**To do:** Begin at the line with "Instruction: Click the Pilsner" and output every line through the end of the records, exactly as given. Omit pictures.

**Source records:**

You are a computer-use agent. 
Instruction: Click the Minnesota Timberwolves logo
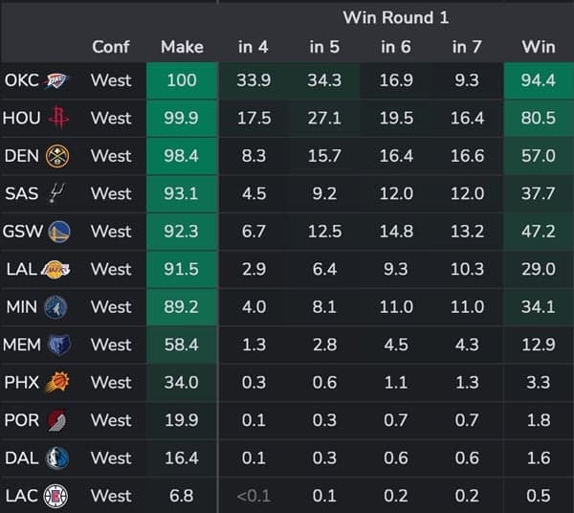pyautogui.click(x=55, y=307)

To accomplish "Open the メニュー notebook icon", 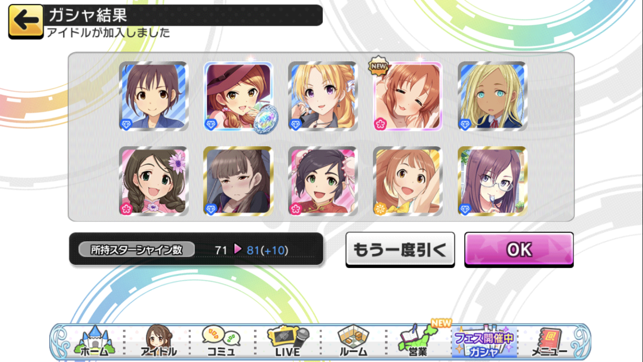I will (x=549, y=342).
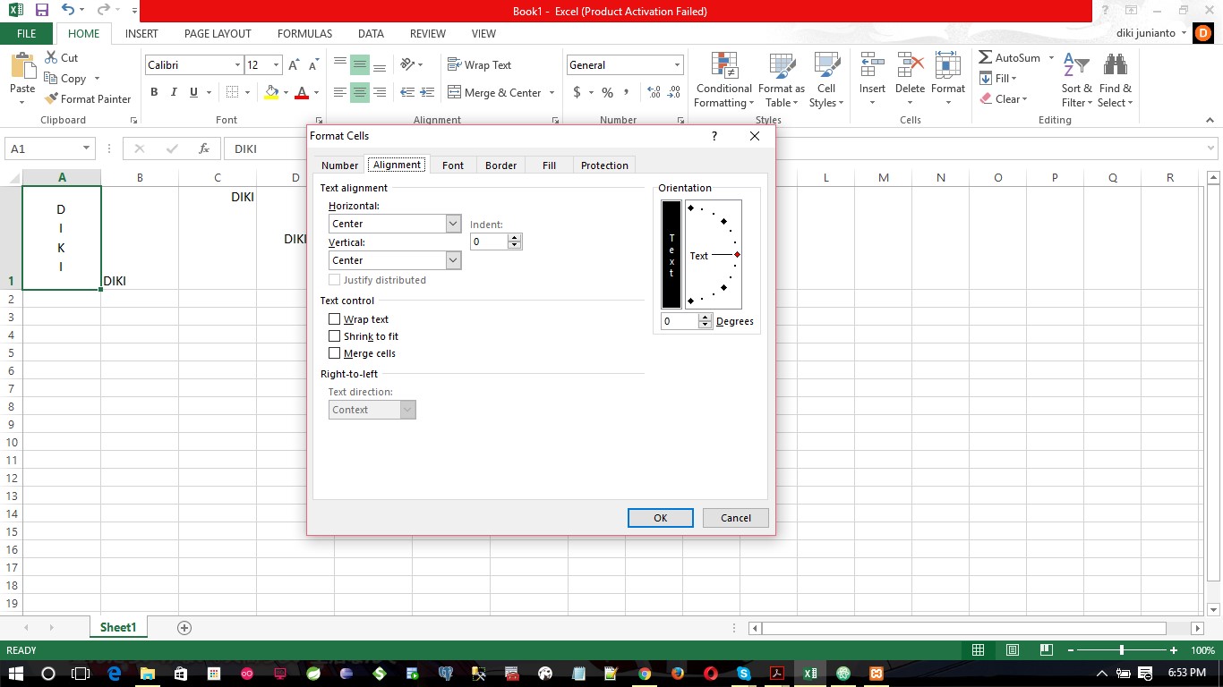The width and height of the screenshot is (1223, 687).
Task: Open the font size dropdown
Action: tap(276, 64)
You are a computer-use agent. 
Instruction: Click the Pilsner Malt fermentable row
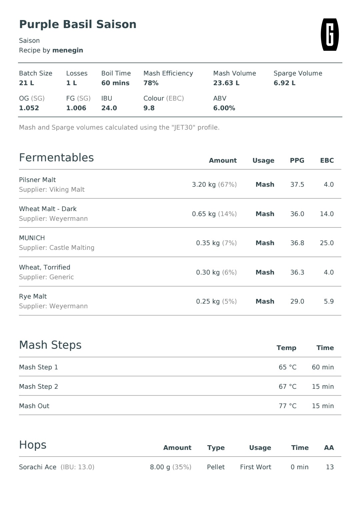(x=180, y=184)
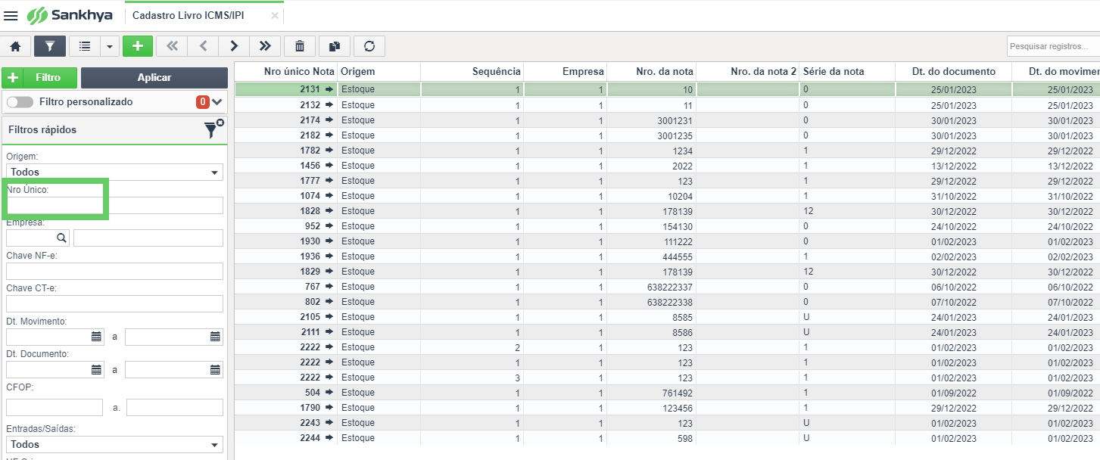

**Result of this task:**
Instruction: Click the Pilsner Malt fermentable row
(x=180, y=184)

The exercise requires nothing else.